Richard Dawkins

scientist, skeptic, atheist, humanist

Richard Dawkins
Children should be taught to ask for evidence, to be sceptical, critical, open-minded. If children understand that beliefs should be substantiated with evidence, as opposed to tradition, authority, revelation or faith, they will automatically work out for themselves that they are atheists.
What has 'theology' ever said that is of the smallest use to anybody? When has 'theology' ever said anything that is demonstrably true and is not obvious? What makes you think that 'theology' is a subject at all?
Faith is the great cop-out, the great excuse to evade the need to think and evaluate evidence. Faith is belief in spite of, even perhaps because of, the lack of evidence.
The God of the Old Testament is arguably the most unpleasant character in all fiction: jealous and proud of it; a petty, unjust, unforgiving control-freak; a vindictive, bloodthirsty ethnic cleanser; a misogynistic, homophobic, racist, infanticidal, genocidal, filicidal, pestilential, megalomaniacal, sadomasochistic, capriciously malevolent bully.
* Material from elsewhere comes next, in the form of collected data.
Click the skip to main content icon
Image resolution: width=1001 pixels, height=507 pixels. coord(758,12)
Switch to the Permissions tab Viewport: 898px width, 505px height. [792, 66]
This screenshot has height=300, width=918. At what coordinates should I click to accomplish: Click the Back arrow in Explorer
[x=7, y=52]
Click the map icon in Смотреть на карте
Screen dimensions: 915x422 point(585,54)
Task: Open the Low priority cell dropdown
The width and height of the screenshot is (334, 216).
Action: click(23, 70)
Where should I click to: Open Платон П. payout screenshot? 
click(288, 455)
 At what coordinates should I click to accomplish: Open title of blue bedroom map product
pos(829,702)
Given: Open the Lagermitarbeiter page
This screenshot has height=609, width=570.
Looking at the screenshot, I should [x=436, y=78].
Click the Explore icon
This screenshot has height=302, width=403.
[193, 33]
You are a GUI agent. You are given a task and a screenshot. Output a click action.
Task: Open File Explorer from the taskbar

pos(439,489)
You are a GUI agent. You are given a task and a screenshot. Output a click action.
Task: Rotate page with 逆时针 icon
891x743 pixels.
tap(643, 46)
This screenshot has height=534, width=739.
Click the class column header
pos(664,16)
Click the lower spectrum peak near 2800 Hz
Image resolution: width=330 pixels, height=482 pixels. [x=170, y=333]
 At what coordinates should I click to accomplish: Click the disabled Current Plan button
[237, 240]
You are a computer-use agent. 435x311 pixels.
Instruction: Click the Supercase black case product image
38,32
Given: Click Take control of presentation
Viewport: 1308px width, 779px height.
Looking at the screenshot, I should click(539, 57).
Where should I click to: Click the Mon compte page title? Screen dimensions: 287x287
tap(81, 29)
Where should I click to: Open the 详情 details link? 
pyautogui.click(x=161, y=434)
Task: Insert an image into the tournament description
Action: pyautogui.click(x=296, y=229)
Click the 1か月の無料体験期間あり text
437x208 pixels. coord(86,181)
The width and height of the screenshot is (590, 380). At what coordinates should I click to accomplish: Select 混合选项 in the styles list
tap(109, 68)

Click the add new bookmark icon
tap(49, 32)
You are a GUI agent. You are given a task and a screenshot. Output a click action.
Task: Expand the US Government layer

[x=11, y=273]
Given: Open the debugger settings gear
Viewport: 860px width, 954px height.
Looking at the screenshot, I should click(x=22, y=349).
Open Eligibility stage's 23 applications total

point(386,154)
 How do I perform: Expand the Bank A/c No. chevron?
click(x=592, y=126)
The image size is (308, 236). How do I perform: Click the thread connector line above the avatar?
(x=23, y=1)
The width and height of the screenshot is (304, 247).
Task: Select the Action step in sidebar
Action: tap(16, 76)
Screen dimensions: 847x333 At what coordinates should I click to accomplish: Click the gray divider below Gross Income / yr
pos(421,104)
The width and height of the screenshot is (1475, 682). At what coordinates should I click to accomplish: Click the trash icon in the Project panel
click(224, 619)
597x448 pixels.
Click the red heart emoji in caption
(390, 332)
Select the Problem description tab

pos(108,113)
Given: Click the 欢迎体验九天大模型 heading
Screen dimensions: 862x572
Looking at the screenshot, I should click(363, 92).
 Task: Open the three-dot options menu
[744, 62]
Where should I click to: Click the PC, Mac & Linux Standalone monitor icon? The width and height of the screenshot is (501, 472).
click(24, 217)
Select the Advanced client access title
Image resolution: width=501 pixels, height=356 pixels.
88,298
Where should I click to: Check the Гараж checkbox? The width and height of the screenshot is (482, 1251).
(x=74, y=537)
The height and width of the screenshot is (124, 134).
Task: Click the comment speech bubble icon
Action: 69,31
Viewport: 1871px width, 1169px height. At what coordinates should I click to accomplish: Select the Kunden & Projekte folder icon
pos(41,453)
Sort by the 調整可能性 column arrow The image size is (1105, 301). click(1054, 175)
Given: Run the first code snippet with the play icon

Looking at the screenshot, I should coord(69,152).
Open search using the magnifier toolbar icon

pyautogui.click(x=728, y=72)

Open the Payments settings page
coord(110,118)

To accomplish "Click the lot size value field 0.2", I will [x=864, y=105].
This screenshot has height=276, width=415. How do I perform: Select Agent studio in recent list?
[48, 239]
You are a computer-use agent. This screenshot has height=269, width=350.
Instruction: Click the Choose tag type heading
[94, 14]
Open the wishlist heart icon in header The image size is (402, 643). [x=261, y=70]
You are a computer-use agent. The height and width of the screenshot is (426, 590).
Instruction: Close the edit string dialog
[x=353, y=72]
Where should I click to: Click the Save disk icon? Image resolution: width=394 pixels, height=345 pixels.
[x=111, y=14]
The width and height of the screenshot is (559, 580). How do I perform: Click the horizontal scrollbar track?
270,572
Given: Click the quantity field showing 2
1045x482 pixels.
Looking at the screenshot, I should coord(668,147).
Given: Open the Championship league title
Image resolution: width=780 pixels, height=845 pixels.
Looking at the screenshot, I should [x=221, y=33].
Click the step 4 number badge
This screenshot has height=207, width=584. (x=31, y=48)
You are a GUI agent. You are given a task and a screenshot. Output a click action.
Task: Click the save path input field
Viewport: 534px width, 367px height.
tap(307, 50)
An atheist is just somebody who feels about Yahweh the way any decent Christian feels about Thor or Baal or the golden calf. As has been said before, we are all atheists about most of the gods that humanity has ever believed in. Some of us just go one god further.
Don’t ever be lazy enough, defeatist enough, cowardly enough to say 'I don't understand it so it must be a miracle—it must be supernatural—God did it'. Say instead, that it’s a puzzle, it’s strange, it’s a challenge that we should rise to. Whether we rise to the challenge by questioning the truth of the observation, or by expanding our science in new and exciting directions—the proper and brave response to any such challenge is to tackle it head-on. And until we've found a proper answer to the mystery, it's perfectly ok simply to say 'this is something we don't yet understand—but we're working on it'. It's the only honest thing to do. Miracles, magic and myths, they can be fun. Everybody likes a good story. Myths are fun, as long as you don't confuse them with the truth. The real truth has a magic of its own. The truth is more magical, in the best and most exciting sense of the word, than any myth or made-up mystery or miracle. Science has its own magic—the magic of reality.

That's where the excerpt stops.